_Required work_
Any pictures in the records below must be left out when you repeat the lines from the line containing "Task: Open the Relationship Layout dropdown" through the line containing "You are a computer-use agent. The" exactly.

_Exercise material_

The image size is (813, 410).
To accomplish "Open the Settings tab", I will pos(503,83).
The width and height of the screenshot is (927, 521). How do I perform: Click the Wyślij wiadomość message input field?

* * *

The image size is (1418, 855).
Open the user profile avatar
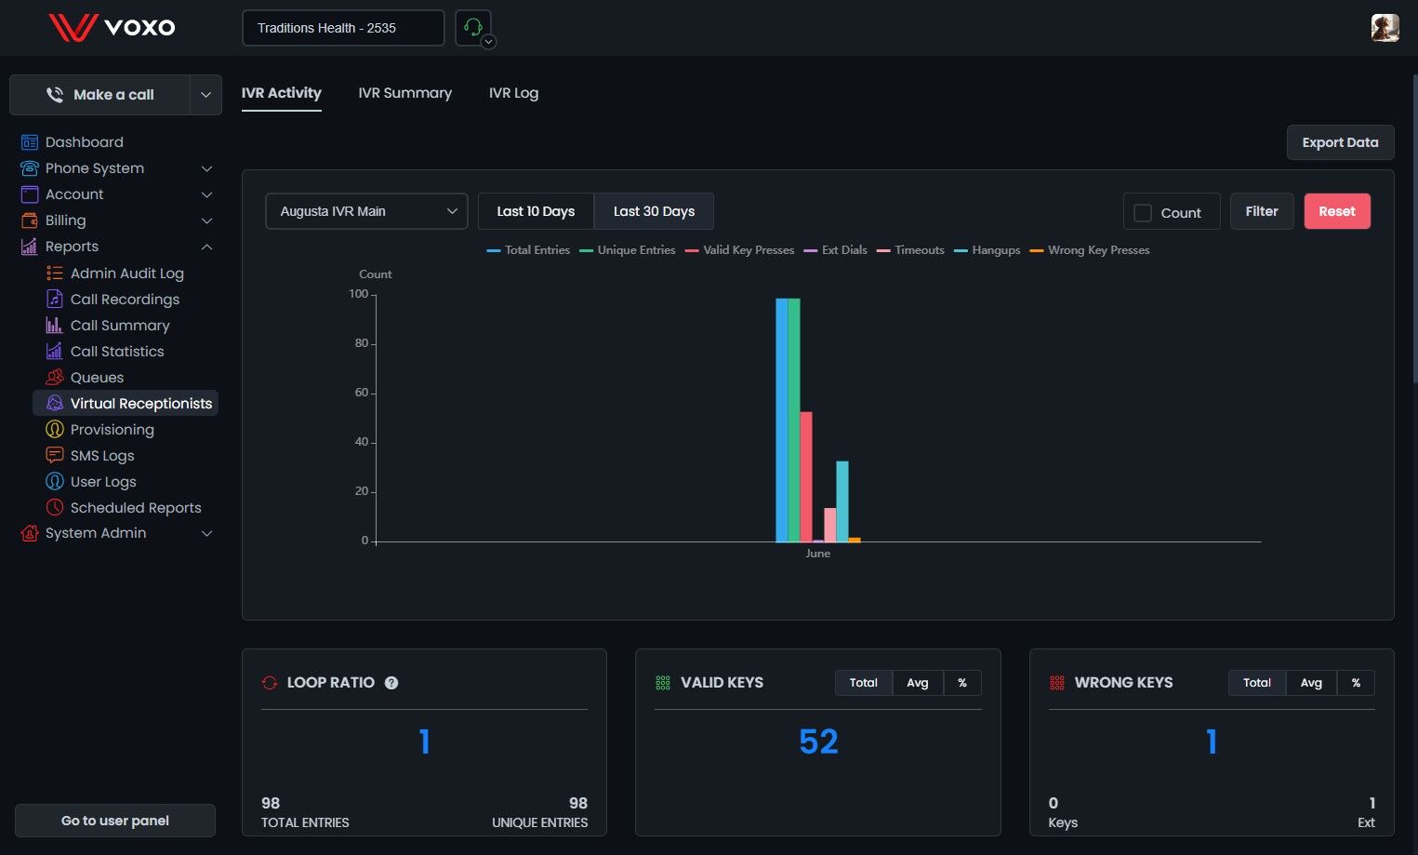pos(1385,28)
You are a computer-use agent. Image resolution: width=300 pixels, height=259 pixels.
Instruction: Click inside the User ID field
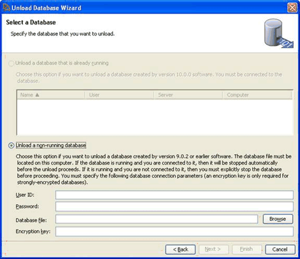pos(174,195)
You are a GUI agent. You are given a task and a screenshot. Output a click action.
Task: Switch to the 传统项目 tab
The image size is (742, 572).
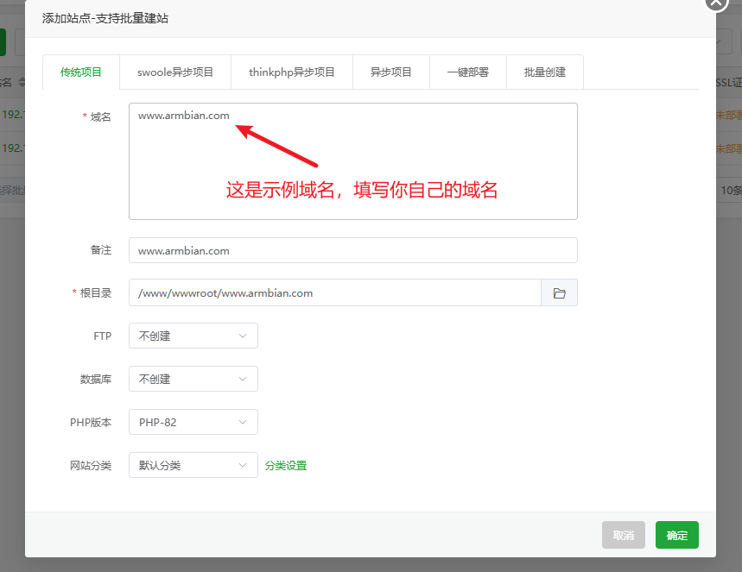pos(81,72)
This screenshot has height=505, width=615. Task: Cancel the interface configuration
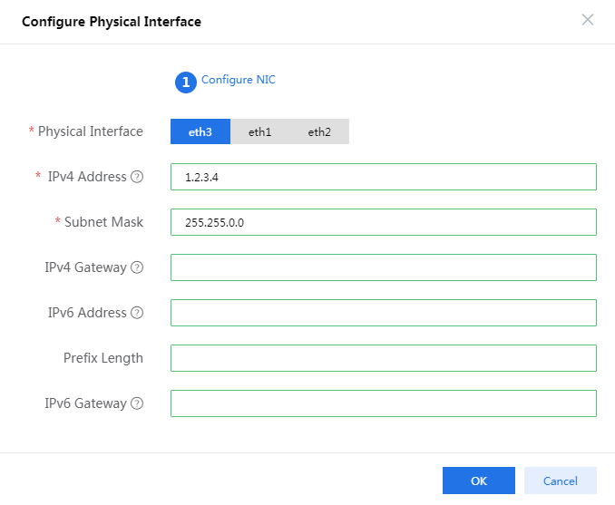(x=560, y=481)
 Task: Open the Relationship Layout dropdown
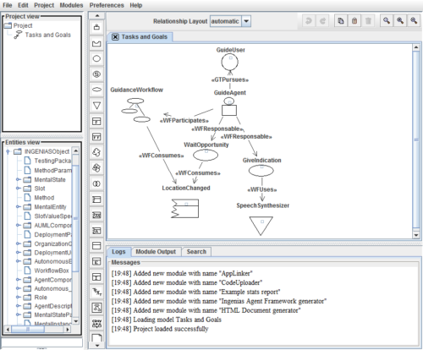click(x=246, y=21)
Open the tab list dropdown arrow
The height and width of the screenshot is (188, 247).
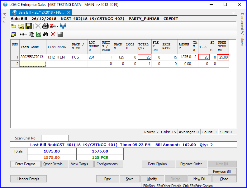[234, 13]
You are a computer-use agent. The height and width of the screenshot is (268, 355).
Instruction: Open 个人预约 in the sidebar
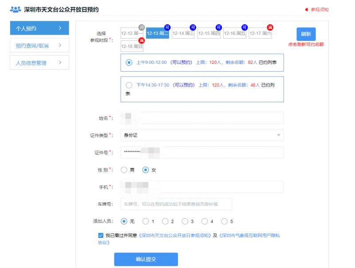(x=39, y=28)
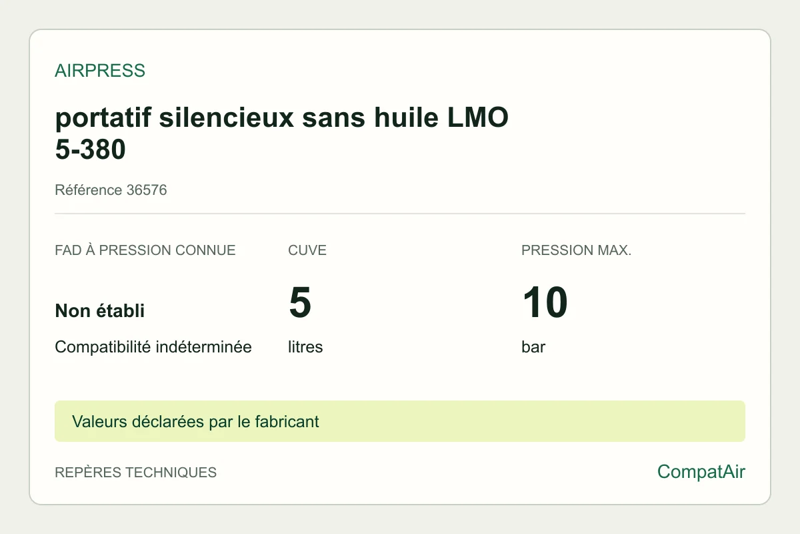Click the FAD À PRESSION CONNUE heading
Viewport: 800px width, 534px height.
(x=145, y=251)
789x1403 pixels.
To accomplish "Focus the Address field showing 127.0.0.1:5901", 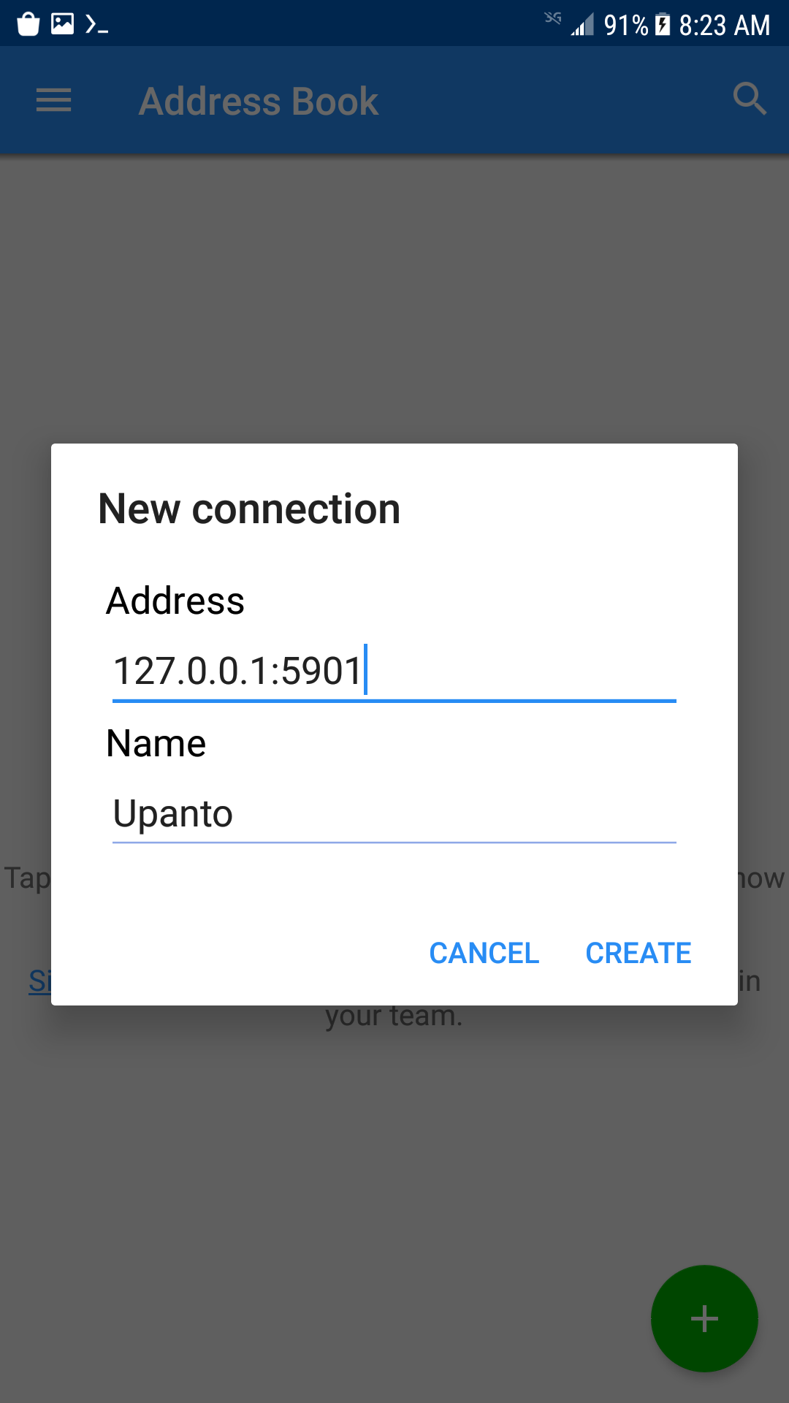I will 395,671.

_Exercise result_
 Task: Open the Relationship Layout dropdown
click(x=246, y=21)
Open the tab list dropdown arrow
The height and width of the screenshot is (188, 247).
[234, 13]
You are a computer-use agent. The height and width of the screenshot is (268, 355).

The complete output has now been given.